Put into proper perspective, eating us up isn’t even that big a task. Fed through a compactor and stacked in 1-ton cubic blocks, all of humanity would fit into a cube a bit less than 1 kilometer on the side. Spread evenly over the entire surface of the Earth, we would form a film barely 1 micron thick—undetectable without special equipment and short work for the planet’s microscopic biota. Compare that to the thick microbial mats which gave rise to the crude oil deposits which we are currently burning through at breakneck speed: the average human burns through eight times his body weight in crude oil every year.

It is the crude oil, along with coal, natural gas and uranium, that multiply our puny power to a point where the results of our activity become visible from outer space over large stretches of the planet’s surface. Crunching the numbers, it turns out that burning crude oil allows us to multiply our physical, endosomatic energy by roughly a factor of 44,000,000. Add in coal, natural gas and uranium, and you get roughly a hundred-thousand-times amplification of our puny physical powers. It is this that has enabled man’s recent, and short-lived “conquest of nature.” Without fossil fuels the best exosomatic energy we can harness is a team of two horses, oxen, water buffalo or what have you. Any more than that becomes hard for a single human to handle. The horses and other large ruminants multiply our power by a factor of 15 or so. But that, if you think really hard, is plenty.

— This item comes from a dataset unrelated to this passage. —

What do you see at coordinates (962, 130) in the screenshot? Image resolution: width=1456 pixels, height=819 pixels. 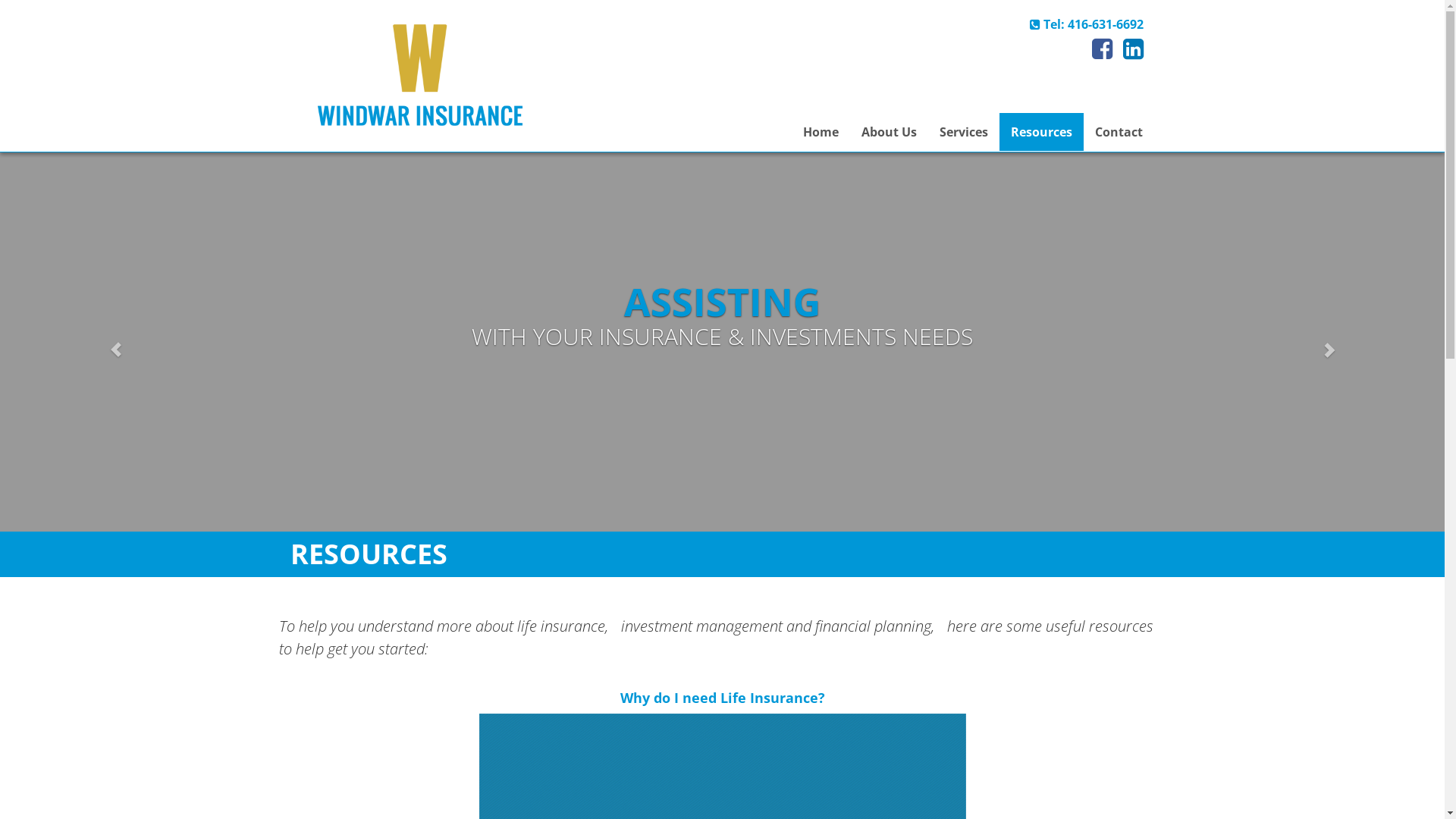 I see `'Services'` at bounding box center [962, 130].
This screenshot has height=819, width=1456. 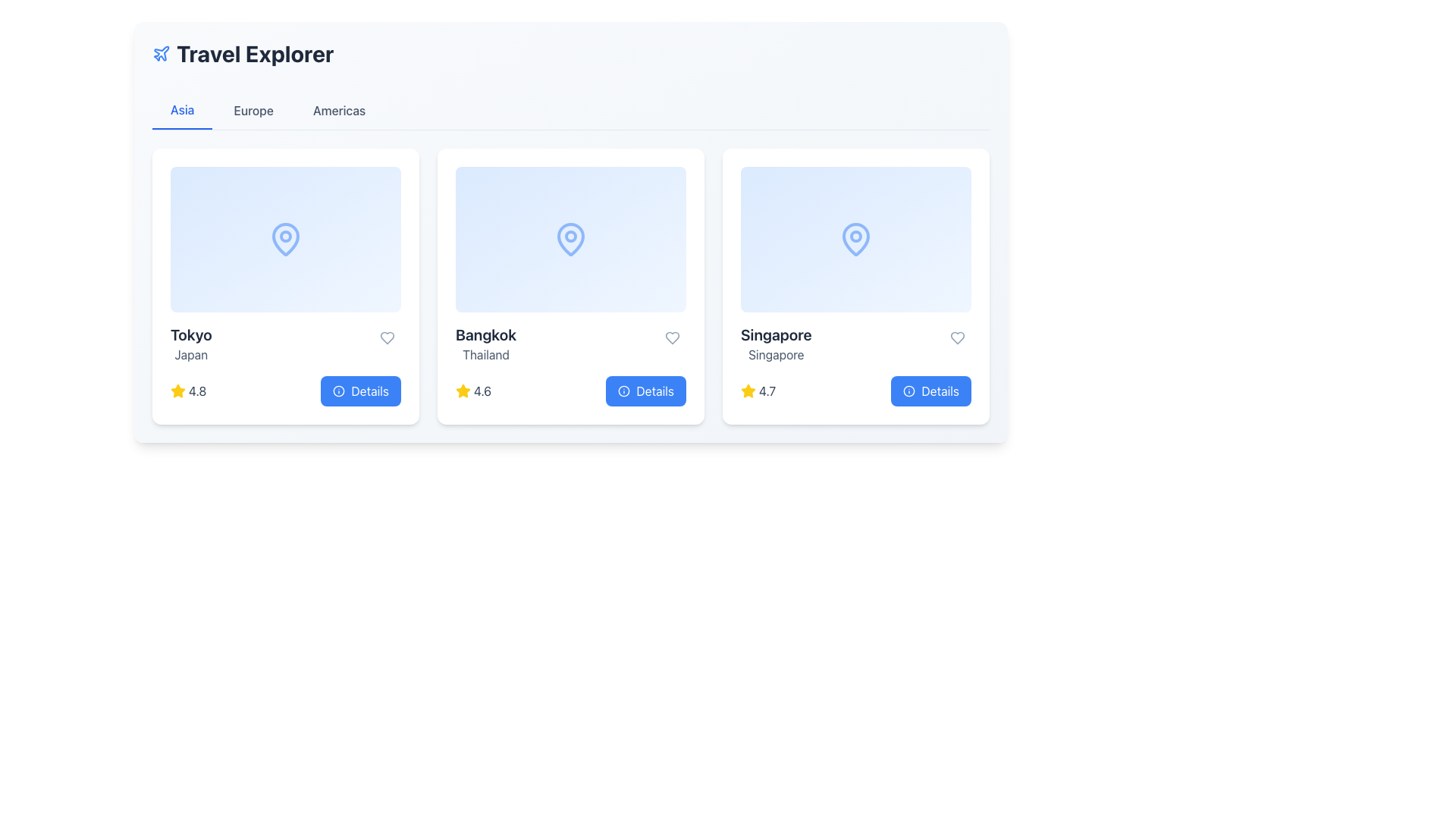 I want to click on the yellow star icon located in the second card from the left in the Travel Explorer section, just below the 'Bangkok, Thailand' title, so click(x=462, y=391).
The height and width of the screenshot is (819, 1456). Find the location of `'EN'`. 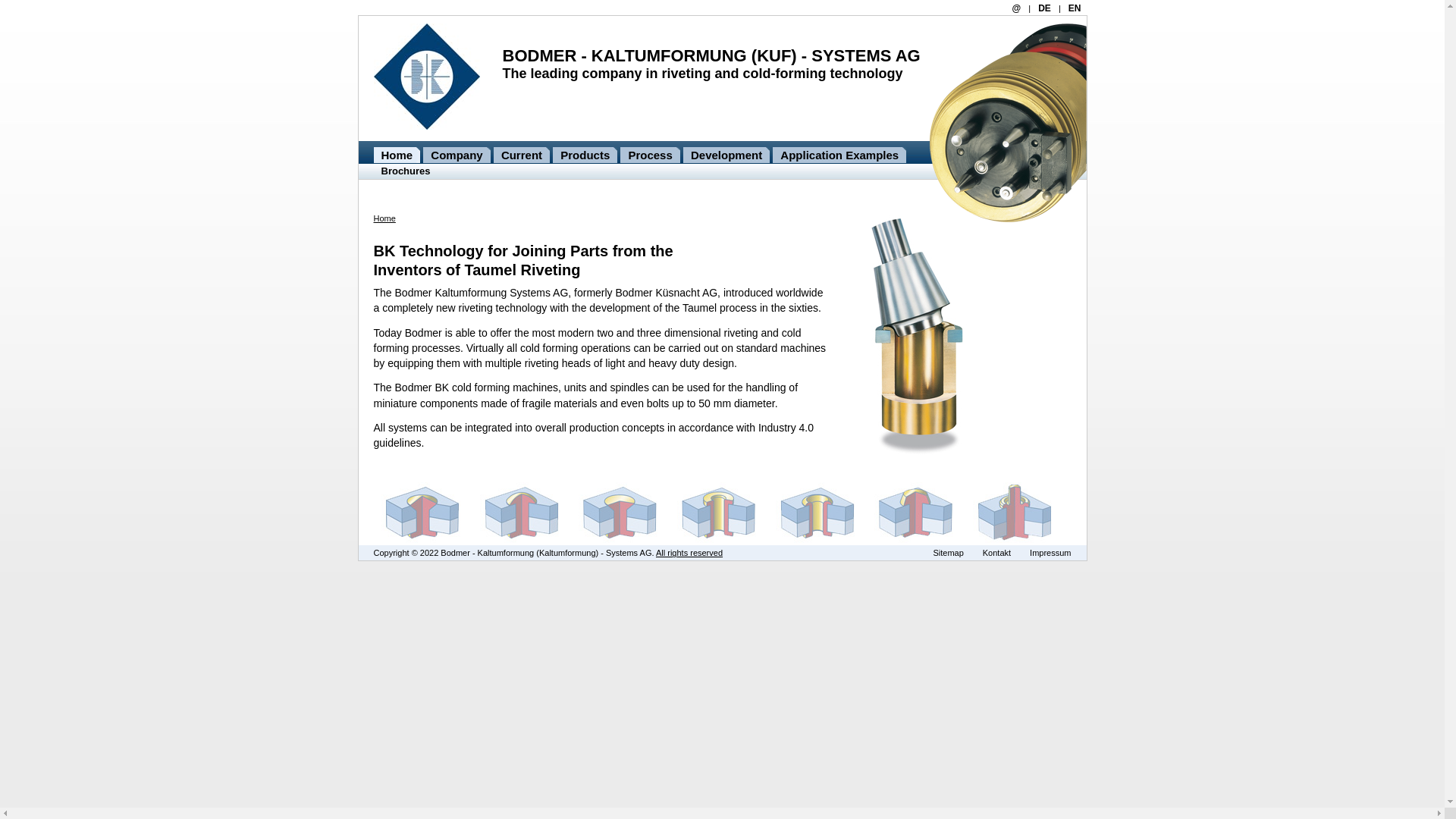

It is known that the hundred-thousand-times fossil-fuel-based amplification of our meager physical powers is going to dwindle over time, leaving us with a couple of horses to fall back on—if we are lucky. Going from hundred-thousand-fold to fifteen-fold is surely going to come as a shock for some people, causing them to claim that this will spell the end of human civilization. Others claim that human civilization is doomed because burning roughly half of all the recoverable fossil fuels in just a couple of centuries has destabilized the climate. As if that’s not enough, Prof. Guy McPherson boldly predicts that humans will be extinct by January 1, 2026 (which falls on a Wednesday). And at the extreme far end of the spectrum of luminaries spouting dire predictions we find Prof. Stephen Hawking. Listening to the radio, I recently heard him proclaim, in his vintage robotic voice, that Trump opting out of the Paris Agreement on Climate Change may end up making Earth resemble Venus, with lava fields and rains of sulphuric acid. He said that we better get cracking on building space colonies if we want to survive.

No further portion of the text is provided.